From the beginning, there was no grand scheme, no intricate political calculation, involved. When Wayne Gilchrest decided one day in 1988 to run for Congress, he simply took a lunch break from his job painting houses, got in his old Ford pickup and drove to the state election office in Annapolis.

He didn't even know to take the $100 filing fee and was able to register as a Republican candidate only because the clerk offered to take an IOU. It was just something that popped into his mind, like anything else he had done -- slaughtering chickens at a poultry plant, teaching high school, moving to the Idaho wilderness to count moose. He lost in 1988, but not by that much.

And when he won two years later, to some it was as though Mr. Smith really had gone to Washington -- albeit in the form of a balding, rumpled philosopher.

Gilchrest shunned the Washington party circuit, preferring most nights to drive two hours back to his family and farm on the Eastern Shore. When he stayed in the city, he slept in his office rather than "waste money" on an apartment.

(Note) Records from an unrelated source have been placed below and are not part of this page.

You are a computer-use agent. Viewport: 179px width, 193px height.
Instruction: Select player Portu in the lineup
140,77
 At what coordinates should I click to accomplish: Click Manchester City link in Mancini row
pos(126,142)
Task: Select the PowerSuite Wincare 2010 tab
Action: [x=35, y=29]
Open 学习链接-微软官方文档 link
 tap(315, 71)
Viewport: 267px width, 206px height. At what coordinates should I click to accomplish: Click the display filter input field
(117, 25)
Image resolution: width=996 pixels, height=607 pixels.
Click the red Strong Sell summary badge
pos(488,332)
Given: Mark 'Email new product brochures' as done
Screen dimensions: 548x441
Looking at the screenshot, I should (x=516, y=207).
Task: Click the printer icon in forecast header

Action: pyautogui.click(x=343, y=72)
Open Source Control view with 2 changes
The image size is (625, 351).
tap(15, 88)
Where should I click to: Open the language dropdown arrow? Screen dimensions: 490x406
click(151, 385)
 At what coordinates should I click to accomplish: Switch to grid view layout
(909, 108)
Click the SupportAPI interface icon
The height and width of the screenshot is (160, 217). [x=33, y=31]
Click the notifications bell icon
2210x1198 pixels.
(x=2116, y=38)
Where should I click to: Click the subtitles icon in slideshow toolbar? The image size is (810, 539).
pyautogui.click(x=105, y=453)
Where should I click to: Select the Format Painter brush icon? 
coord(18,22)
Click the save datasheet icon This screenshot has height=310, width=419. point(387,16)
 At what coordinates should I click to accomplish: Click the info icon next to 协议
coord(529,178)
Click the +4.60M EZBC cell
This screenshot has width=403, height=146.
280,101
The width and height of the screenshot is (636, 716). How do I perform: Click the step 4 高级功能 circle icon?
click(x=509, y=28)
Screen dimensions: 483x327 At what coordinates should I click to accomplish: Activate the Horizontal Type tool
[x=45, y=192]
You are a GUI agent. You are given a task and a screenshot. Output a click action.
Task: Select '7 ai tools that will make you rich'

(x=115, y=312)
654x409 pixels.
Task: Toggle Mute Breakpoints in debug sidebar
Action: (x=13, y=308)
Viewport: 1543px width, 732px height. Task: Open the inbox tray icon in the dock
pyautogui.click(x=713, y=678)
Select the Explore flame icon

He rarely cast votes that followed any party or ideological lines, and he became known as the quintessential political maverick, winning the odd distinction last year of being the Republican most likely to vote against his own party.

But this week, the maverick attitude that won him nine terms in office led to his defeat.

Hammered by four challengers as too moderate, he lost the GOP primary by 11 percentage points to a state senator -- Andy P. Harris -- who spent more than $1 million burnishing his conservative credentials and attacking Gilchrest's.

Yesterday, even after most results had come in and long after Harris had declared victory, Gilchrest refused to call his opponent to concede. Yes, he had lost, he said when reached at home. Even with absentee and provisional ballots uncounted, Harris's lead was probably insurmountable.

"But I just don't see the need to make a phone call," he said, noting Harris's string of attack ads leading up to Tuesday's primary. "I really don't want to congratulate unseemly behavior."

As for losing a job he has held for 18 years, he said, "The integrity of my eternal soul is infinitely more valuable than a pathetic political career."

It was a career that began by chance.

Gilchrest was written off as a joke in 1988 when he challenged four-term Democratic incumbent Roy P. Dyson. Gilchrest was outspent almost 6 to 1, but he came within 1,540 votes of victory after a series of scandals ravaged Dyson's campaign.

Two years later, Gilchrest ran again and won.